Search code examples
c++character-encodingmfcwindows-1252

Why does my unicode enabled software not recognise 'Š' and other characters in ANSI files? How to fix it?


I have a MFC project which reads and writes from and to ANSI files. The Character Set of the application is set to Unicode.

Addendum
I do not have the possibility to change/influence the encoding of the input and neither the output file because in my context we are talking about a converter between legacy software. The character encoding expected is actually windows-1252.

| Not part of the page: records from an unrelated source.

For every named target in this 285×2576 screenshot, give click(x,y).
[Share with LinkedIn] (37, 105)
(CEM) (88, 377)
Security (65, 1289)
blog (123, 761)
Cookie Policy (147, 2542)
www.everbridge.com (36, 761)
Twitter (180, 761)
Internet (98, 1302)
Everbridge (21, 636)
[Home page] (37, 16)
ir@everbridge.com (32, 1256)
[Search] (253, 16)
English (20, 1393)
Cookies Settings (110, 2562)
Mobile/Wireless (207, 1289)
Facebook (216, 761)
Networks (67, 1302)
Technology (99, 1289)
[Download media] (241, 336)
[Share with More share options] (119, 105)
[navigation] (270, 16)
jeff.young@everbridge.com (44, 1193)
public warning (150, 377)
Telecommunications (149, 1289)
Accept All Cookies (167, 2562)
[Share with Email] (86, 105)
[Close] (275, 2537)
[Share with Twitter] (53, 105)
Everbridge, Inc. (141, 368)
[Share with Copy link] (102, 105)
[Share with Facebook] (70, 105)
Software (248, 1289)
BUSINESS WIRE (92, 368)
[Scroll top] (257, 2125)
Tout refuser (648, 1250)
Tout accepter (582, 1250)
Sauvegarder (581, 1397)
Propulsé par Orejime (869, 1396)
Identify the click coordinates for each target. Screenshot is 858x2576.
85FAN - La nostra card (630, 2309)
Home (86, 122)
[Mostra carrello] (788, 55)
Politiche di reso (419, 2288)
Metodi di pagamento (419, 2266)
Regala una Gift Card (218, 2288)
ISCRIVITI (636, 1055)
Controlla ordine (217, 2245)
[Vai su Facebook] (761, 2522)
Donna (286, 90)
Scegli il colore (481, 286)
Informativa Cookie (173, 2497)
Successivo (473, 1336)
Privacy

When reading and writing some files, I noticed that some rarely used characters like Š (0x8A) get replaced by ? (0x3F) when reading and writing them with CStdioFile. I've created a testfile to see what characters are affected in the range between 0x30 and 0xFF.

I copied those chars to a Testfile (ANSI coded) (Characters from 0x30 to 0xFF)

Input file structure interpreted by Beyond Compare

And the resultant file looked like this:

Output file structure interpreted by Beyond Compare

The changed characters are all around the same region and are all changed to 0x3F '?'- starting from 0x80 up to 0x9F. Strangely enough there are some exceptions like 0x81, 0x8D, 0x90 and 0x9D which were not affected.

Example Code to test the behaviour:

//prepare vars
CFileException fileException;
CStdioFile filei;
CStdioFile fileo;
CString strText;


//open input file
filei.Open(TEXT("test.txt"), CFile::modeRead | CFile::shareExclusive | CFile::typeText, &fileException);

//open output file 
fileo.Open(TEXT("testout.txt"), CFile::modeCreate | CFile::modeWrite | CFile::shareExclusive | CFile::typeText, &fileException);

//read and write 
BOOL eof = filei.ReadString(strText) <= 0;
fileo.Write(CStringA(strText), CStringA(strText).GetLength());

//clean up
filei.Close();
fileo.Close();

Why does it do that and what would I need to do to preserve all characters?

Disabling the unicode mode would fix the issue but is unfortunately not an option in my case.


Summary
Here's an extract of the things that were useful for me from the accepted answer:

Don't convert from CStringW to CStringA by just calling it's constructor. When converting from Unicode to "ANSI" (Windows1252), use CW2A:

CStringA strTextA(strText, CP_ACP)` //CP_ACP converts to ANSI
fileo.Write(strTextA, strTextA.GetLength());    

Even simpler: use the CStdioFile::WriteString method instead of CStdioFile::WriteS:

fileo.Open(TEXT("testout.txt"), CFile::modeCreate | CFile::modeWrite | CFile::shareExclusive | CFile::typeText, &fileException);
fileo.WriteString(strText);

Solution

  • The problem is that by default if you use the CStdioFile::Open method the CStdioFile is only capable of reading/writing ANSI files but you can open the file-stream yourself and then you will be able to specify the correct encoding:

    FILE* fStream = NULL;
    errno_t e = _tfopen_s(&fStream, _T("C:\\Files\\test.txt"), _T("rt,ccs=UNICODE"));
    if (e != 0) 
        return; // failed to open file 
    CStdioFile f(fStream);  
    CString sRead;
    f.ReadString(sRead);
    f.Close();
    

    If you'd like to write file you need to use _T("wt,ccs=UNICODE") set of options.

    The other obvious problem is that you call Write instead of WriteString. There is no need to convert CStringW to CStringA in case of WriteString. If it is required to use Write for some reason you'll have to properly convert CStringW to CStringA by calling to CW2A() with CP_UTF8.

    Here is the sample code that uses general purpose CFile class and Write instead of CStdioFile and WriteString:

    CStringW sText = L"Привет мир";
    
    CFile file(_T("C:\\Files\\test.txt"), CFile::modeWrite | CFile::modeCreate);
    
    CStringA sUTF8 = CW2A(sText, CP_UTF8);
    file.Write(sUTF8 , sUTF8.GetLength());
    

    Please keep in mind that CFile constructor that opens file and Write method throw CFileException type of exceptions. So you should handle them.

    Use the following options when opening text file streams to specify the type of encoding:

    • "ccs=UNICODE" corresponds to UTF-16 (Big endian)
    • "ccs=UTF-8" corresponds to UTF-8
    • "ccs=UTF-16LE" corresponds to UTF-16LE (Little endian)